Calls to action need not be limited to profiles.
We know the following:
1) Right now, Stack Overflow values eyeballs (page impressions / advert impressions) above following due process with regard to community members;
2) Consequently a little bit of controversy across the network is no bad thing for Stack Overflow, right now: it just leads to more page impressions and more advertising revenue. (Who cares about community when you're focused on dollar$?)
3) So if Stack Overflow continues to say nothing and the situation with regard to firing a moderator without going through due process remains unresolved and the controversy rages on, then... the advertising dollars just keep rolling in. (Trebles all round).
So the most radical individual action I can think of - and please note this is a thought experiment, it explicitly isn't advocacy - is the following:
i) A bold call to action paragraph by a user at the bottom of every question that user has ever asked and every answer they have ever given.

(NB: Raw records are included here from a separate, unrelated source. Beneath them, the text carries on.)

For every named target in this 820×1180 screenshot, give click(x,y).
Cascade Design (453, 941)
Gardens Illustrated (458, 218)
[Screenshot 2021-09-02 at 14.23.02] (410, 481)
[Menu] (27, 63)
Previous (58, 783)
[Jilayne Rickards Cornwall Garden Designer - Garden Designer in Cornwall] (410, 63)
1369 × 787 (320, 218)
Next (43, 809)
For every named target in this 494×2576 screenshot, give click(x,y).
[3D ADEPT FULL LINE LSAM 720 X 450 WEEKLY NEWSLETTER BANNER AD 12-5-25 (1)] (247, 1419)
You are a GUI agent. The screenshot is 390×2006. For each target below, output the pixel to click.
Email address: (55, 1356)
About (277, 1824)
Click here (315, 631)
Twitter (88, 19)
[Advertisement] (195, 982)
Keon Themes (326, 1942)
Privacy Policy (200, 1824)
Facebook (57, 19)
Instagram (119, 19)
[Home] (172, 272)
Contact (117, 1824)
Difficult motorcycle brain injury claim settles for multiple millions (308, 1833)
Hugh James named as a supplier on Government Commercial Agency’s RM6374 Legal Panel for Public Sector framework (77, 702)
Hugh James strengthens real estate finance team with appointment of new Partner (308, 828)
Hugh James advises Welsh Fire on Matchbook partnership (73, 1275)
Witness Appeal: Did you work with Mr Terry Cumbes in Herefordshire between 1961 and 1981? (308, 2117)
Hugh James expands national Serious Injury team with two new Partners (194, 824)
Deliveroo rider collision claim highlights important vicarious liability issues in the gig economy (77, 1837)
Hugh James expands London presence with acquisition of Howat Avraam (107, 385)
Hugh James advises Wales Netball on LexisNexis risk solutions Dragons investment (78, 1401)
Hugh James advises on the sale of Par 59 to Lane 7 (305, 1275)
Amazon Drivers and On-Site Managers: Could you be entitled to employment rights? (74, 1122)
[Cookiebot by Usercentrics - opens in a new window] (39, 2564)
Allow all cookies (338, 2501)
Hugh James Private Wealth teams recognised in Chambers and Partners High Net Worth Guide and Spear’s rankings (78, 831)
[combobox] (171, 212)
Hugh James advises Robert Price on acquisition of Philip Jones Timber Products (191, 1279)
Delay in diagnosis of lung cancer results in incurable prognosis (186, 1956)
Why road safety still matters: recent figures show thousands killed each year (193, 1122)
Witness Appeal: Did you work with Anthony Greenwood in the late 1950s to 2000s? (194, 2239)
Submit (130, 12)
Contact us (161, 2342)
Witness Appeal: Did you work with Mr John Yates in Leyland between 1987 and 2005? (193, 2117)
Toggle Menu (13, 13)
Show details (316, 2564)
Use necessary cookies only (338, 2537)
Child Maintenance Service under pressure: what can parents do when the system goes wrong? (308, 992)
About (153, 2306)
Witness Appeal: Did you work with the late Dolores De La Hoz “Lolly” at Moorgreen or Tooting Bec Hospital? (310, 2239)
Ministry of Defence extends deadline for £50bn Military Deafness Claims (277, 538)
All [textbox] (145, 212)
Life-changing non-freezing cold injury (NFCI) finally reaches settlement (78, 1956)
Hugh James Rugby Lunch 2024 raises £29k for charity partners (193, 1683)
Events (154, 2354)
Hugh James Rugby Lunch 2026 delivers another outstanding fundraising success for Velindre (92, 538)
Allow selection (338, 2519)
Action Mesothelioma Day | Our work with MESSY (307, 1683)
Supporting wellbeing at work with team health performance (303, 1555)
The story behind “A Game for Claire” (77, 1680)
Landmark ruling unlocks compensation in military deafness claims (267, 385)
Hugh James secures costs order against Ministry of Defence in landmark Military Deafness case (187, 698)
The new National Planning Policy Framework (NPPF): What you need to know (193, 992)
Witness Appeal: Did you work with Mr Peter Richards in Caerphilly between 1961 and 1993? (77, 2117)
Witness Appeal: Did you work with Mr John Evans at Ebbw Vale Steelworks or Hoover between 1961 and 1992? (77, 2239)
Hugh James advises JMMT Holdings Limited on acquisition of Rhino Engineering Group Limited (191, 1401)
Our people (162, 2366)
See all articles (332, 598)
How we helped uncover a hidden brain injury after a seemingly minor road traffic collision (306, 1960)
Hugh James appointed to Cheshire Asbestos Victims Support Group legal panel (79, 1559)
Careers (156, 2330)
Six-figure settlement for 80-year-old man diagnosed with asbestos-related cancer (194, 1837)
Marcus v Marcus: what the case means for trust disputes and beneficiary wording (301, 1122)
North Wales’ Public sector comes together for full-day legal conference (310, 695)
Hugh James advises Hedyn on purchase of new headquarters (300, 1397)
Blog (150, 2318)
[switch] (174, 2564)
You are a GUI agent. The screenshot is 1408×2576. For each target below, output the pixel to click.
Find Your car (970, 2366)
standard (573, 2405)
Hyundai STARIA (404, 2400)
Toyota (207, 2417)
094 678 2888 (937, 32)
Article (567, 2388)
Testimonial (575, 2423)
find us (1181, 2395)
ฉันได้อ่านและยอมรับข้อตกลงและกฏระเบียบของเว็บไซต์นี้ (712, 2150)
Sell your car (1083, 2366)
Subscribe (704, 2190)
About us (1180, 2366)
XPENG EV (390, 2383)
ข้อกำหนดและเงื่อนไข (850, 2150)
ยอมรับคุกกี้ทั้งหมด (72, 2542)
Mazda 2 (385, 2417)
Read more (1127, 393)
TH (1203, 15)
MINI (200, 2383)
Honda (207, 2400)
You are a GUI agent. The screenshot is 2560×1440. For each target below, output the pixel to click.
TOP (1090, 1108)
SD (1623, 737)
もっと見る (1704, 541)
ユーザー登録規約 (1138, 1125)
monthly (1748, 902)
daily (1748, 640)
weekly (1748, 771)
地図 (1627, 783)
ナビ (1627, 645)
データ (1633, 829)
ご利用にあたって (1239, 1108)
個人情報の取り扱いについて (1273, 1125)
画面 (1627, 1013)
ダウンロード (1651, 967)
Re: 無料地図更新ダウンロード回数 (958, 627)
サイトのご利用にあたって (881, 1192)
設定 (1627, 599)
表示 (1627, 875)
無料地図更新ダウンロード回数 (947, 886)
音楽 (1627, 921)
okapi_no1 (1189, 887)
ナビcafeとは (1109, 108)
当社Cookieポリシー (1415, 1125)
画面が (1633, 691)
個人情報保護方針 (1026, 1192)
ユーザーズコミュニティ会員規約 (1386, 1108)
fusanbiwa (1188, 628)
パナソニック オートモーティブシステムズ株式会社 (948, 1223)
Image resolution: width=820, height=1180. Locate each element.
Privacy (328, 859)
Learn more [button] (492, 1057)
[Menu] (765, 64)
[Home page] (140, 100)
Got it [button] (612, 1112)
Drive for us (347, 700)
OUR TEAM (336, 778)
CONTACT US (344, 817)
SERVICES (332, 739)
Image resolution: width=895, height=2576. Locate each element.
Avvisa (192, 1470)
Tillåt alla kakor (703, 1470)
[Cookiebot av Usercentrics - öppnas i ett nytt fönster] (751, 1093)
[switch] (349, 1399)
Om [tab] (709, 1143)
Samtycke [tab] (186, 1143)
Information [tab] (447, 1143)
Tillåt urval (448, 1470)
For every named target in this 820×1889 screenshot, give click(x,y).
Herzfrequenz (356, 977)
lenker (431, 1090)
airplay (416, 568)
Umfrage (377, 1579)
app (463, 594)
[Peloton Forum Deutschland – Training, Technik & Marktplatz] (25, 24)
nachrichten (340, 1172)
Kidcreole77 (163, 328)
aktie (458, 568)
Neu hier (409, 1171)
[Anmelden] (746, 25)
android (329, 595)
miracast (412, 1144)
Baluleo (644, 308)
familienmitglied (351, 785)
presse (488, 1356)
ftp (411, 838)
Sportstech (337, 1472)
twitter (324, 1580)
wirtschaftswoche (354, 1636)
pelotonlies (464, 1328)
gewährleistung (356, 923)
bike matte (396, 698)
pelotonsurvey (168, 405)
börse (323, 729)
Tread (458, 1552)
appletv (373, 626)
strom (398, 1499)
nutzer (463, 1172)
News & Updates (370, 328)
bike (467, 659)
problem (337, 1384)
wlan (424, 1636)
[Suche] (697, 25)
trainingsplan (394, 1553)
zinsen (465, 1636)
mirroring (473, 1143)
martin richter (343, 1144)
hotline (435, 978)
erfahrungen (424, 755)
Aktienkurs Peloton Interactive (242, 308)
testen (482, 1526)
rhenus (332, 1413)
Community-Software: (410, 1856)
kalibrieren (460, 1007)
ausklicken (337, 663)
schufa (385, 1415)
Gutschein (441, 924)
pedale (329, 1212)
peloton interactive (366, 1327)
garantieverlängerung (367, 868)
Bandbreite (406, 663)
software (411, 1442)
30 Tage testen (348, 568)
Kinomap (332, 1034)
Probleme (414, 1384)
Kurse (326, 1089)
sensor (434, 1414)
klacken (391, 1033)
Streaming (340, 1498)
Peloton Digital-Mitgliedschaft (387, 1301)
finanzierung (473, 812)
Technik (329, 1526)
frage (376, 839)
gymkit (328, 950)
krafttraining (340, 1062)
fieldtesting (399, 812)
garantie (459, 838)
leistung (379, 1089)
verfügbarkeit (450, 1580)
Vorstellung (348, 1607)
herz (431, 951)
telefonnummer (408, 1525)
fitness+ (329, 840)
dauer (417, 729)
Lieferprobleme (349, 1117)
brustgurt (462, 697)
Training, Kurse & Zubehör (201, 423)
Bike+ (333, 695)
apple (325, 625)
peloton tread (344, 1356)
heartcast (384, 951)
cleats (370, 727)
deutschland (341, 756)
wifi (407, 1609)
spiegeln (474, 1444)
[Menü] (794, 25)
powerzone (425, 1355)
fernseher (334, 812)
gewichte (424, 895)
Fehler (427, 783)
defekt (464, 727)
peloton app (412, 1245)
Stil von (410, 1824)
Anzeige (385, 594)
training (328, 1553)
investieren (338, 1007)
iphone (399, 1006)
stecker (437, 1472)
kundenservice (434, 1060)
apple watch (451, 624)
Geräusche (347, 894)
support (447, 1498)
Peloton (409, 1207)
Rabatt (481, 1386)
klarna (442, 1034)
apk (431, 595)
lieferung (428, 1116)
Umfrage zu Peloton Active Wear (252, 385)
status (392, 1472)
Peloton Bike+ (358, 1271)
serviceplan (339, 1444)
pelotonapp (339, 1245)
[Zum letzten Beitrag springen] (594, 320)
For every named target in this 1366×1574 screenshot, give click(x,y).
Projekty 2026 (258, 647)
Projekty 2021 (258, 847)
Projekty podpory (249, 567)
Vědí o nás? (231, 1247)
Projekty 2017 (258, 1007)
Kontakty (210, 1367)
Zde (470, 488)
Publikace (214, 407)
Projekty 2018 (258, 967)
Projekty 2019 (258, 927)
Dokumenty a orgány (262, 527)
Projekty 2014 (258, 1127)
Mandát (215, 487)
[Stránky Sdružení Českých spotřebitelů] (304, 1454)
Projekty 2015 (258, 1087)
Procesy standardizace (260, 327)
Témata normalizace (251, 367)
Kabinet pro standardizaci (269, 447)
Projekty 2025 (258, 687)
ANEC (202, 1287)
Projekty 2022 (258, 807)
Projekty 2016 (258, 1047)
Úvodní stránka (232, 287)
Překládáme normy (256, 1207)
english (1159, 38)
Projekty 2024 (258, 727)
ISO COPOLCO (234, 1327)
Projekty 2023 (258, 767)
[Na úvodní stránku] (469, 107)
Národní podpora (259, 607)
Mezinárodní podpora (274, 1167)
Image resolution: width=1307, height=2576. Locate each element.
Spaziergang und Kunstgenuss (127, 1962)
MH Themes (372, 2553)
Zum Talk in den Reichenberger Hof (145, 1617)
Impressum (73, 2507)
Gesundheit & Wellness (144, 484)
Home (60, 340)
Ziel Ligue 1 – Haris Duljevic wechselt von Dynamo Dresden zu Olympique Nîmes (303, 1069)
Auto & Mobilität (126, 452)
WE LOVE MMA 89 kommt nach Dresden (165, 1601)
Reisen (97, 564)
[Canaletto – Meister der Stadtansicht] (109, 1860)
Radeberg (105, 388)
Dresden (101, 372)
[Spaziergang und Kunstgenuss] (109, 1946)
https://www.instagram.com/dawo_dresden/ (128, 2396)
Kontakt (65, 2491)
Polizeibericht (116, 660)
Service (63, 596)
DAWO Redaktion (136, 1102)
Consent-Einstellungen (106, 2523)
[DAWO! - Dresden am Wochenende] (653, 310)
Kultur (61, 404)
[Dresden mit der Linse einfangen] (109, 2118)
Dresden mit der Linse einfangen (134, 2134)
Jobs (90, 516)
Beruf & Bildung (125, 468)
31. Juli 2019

ii) The call to action not to be addressed to Stack Overflow but to Stack Overflow advertisers, explaining that Stack Overflow is out of control, acting arbitrarily, without accountability, publicly defaming at least one individual and failing to follow due process - that it has essentially become a toxic environment.
iii) The call to action to end with an urge to advertisers to pull their advertising from Stack Overflow and to boycott Stack Overflow until the latter agrees to start following due process and repair the effects from public defamation.
If the call for an advertiser boycott appears in bold at the bottom of enough questions and enough answers, word will certainly spread to the decision makers at various advertisers. They may decide that they no longer wish to be associated with such a toxic brand.
At this point Stack Overflow's primary priority - increasing impressions - will become a liability rather than an asset. The more Stack Overflow successfully increases impressions, the more visible the boycott notices will become and the more likely numerous advertisers are to make a decision to pull their advertising.
No doubt, Stack Overflow may seek to put together a robot moderator which can find and delete such boycott notices, so ideally, each boycott notice would include random elements and be structured differently so that it couldn't simply be located without resorting to a very convoluted Regular Expression Search and Replace.
The alternative to a robot moderator tidying up is, of course, community moderators tidying up. But many community moderators, given the way certain of their colleagues have been treated of late, may be disinclined to remove the boycott notices.
The alternative to community moderators tidying up is, of course, Stack Overflow paid staff tidying up - but I can't see them signing up to do such a lowly job.
The net result is that the more successfully Stack Overflow increases its own visibility, the more it promotes the message to the world that all reasonably-minded advertisers should be boycotting it, because it is failing to follow due process.
Note: I cannot underline this enough - this is just a thought experiment. None of this at all should ever be necessary.
All many community members would like to see is for the moderator dismissal which Stack Overflow conducted without due process to be annulled and for due process to be followed.